Article:
Abstract

Traveling Back is a beautifully written examination of travel narratives in the history of Western political thought, ranging across work that is both canonical and less well known. McWilliams frames her examination of these works as a response to recent critiques, made by cosmopolitan, comparative and postcolonial theorists and scholars of globalization, that “for political theory to be global, its Western tradition has to be updated or superseded or usurped or even eradicated” (p. 4). McWilliams argues instead that a global political theory can already be found by “traveling back” to the thinkers “behind us” (p. 5—here the “us” is presumably her Anglophone political theory audience). “Where questions of travel appear in the history of Western political thought,” she argues, “we find self-critical questioning” about our global interconnectedness, the status of hybrid identities, and the threats of political and cultural imperialism which accompany globalization (p. 5). This questioning began and is emblematized by the Greek theoros, an observer and traveler who reached beyond the parochialism of his own circumstances to engage in “an intellectual process that involved both comparing particular cultures and identifying patterns and possibilities across those cultures” (p. 10). In three rich chapters, McWilliams presents the different facets of such questioning.
Chapter 1 examines works in Western political theory which issue what McWilliams calls “travel instructions,” and explain why travel offers a uniquely insightful model of “theoretical vision.” McWilliams argues that these works—many of them not obviously concerned with travel, such as Rousseau’s Discourse on the Origin of Inequality and Arendt’s The Human Condition—collectively and individually showcase the importance of how to see, rather than what is being seen. As such, she claims, they help us theorize in a plural and hybridized world: they open us to disturbing experiences that may unsettle our present assumptions, while equipping us with the rhetorical capacity to translate our experiences of “in-betweenness” into “recognizable speech” for home audiences, to convince them of the value of ideas that seem unfamiliar or threatening (p. 34, 40).
Chapter 2 considers reflections about actual travel, written by Herodotus, Montaigne, Tocqueville, Heidegger and DuBois. Although this chapter emphasizes the importance of seeing for oneself over engaging in “armchair theorizing,” the discussion again focuses on theoretical lessons gained from reflections on travel, rather than on the details of destinations or journeys: we are warned against the dangers of holding preconceived ideas in general (p. 72), but particularly “about people and polities are distant and far away” (p. 52); relatedly, we are encouraged to welcome the element of surprise when travel exposes us to what we did not expect, and to recognize “the imperfection of all human communication” when we attempt to distill these experiences for others (p. 59). Chapter 3 takes up analysis of imagined travel stories, examining works of fiction such as Montesquieu’s Persian Letters and Baldwin’s Giovanni’s Room to note the ways in which thinking like a traveler can sometimes encourage imperialism, negligence, or tyranny. McWilliams suggests that by attending to inequalities of mobility, questioning our own urges to dominate others, and acknowledging our own finitude (p. 108), we can avoid confusing “theoretical investigation with intellectual hubris or political ambition” (p. 91).

Recorded information:
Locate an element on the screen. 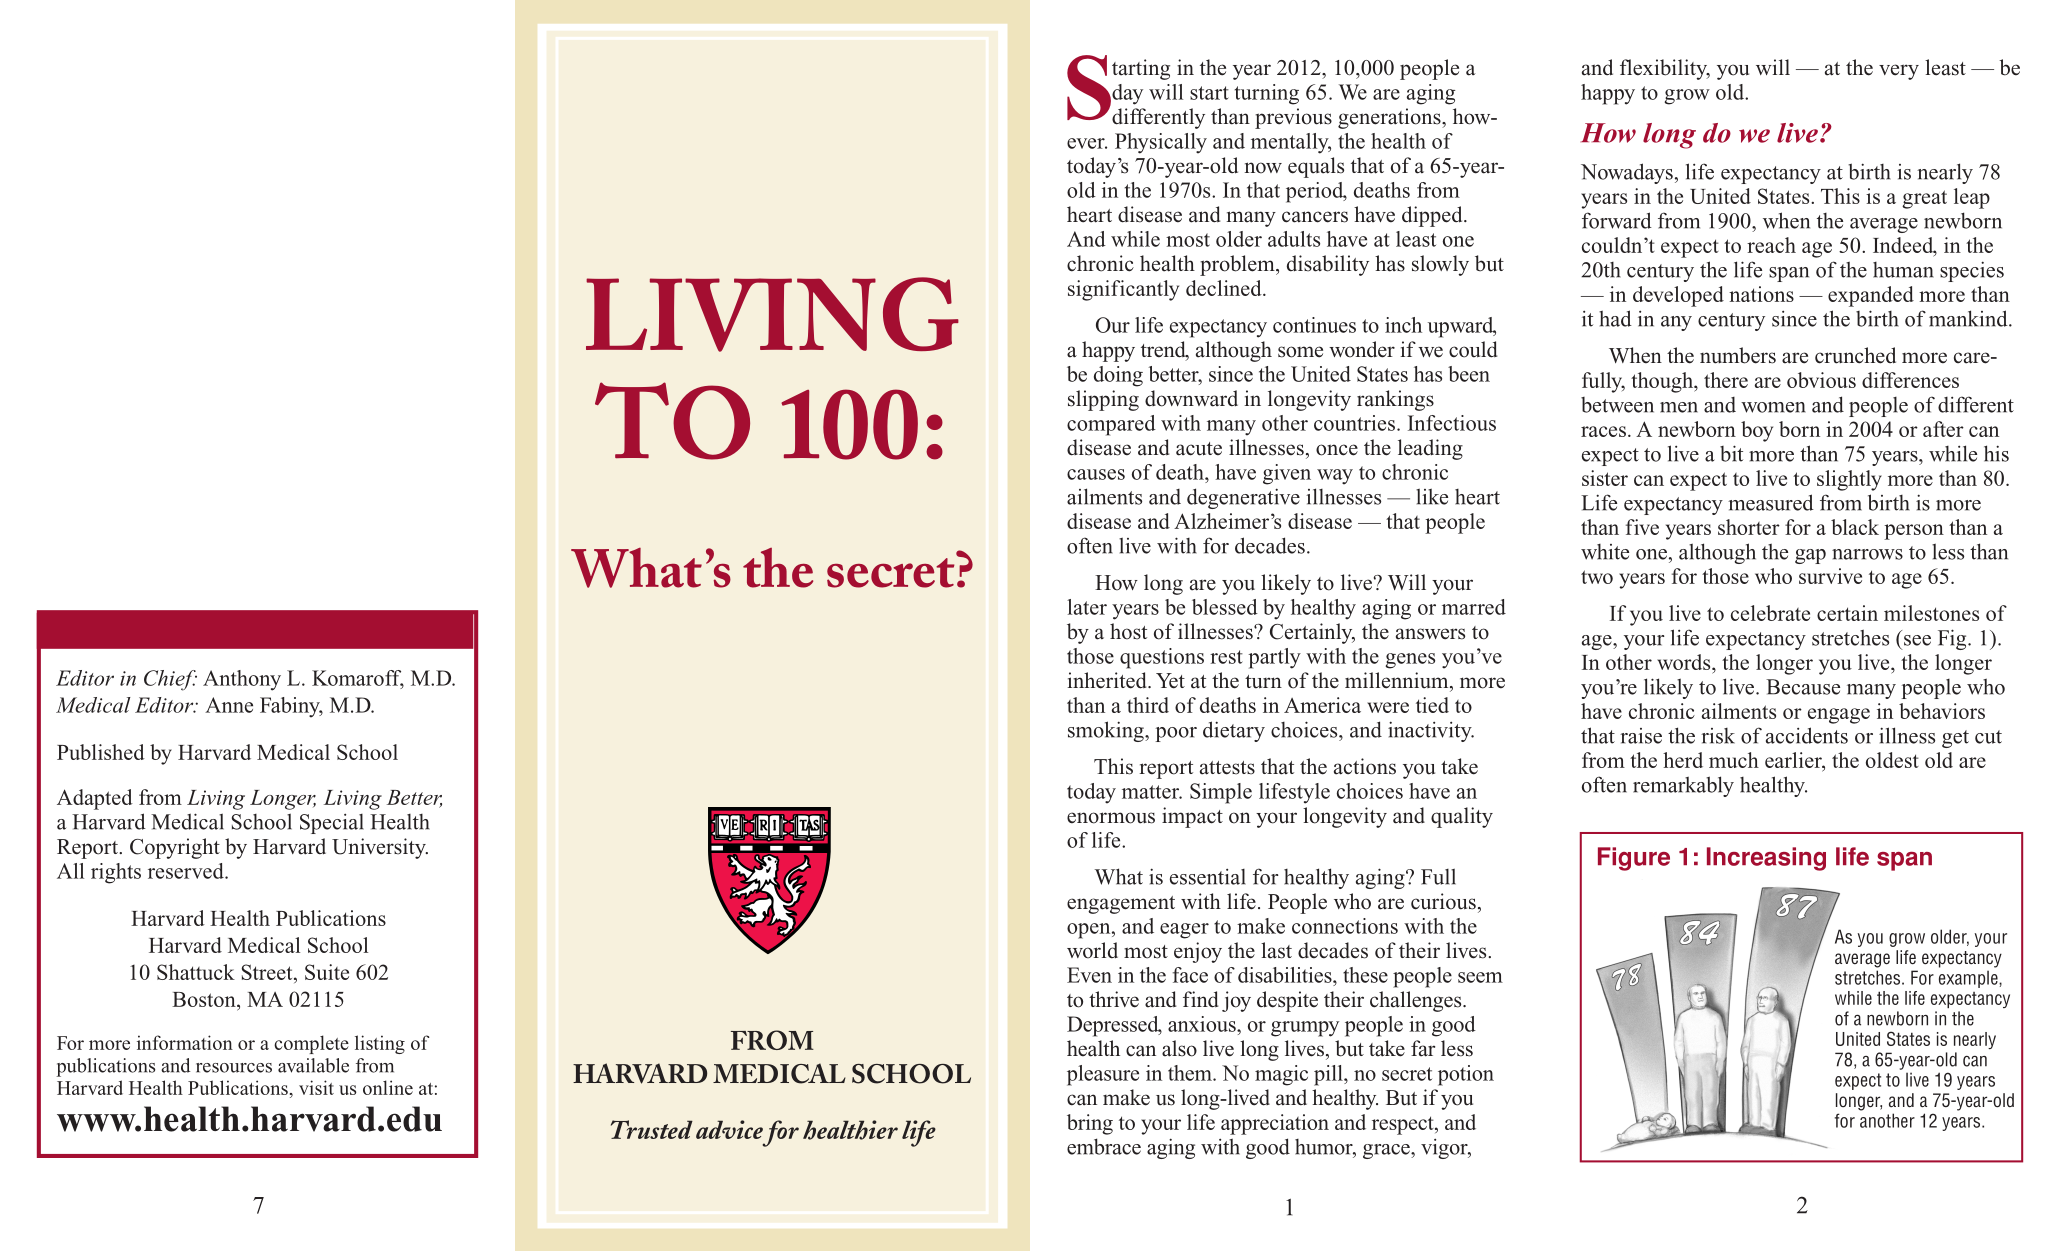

The exercise: According to the review, which two works of fiction does Chapter 3 examine? The lines above aren't needed here.

Solution for this problem: Montesquieu's Persian Letters and Baldwin's Giovanni's Room.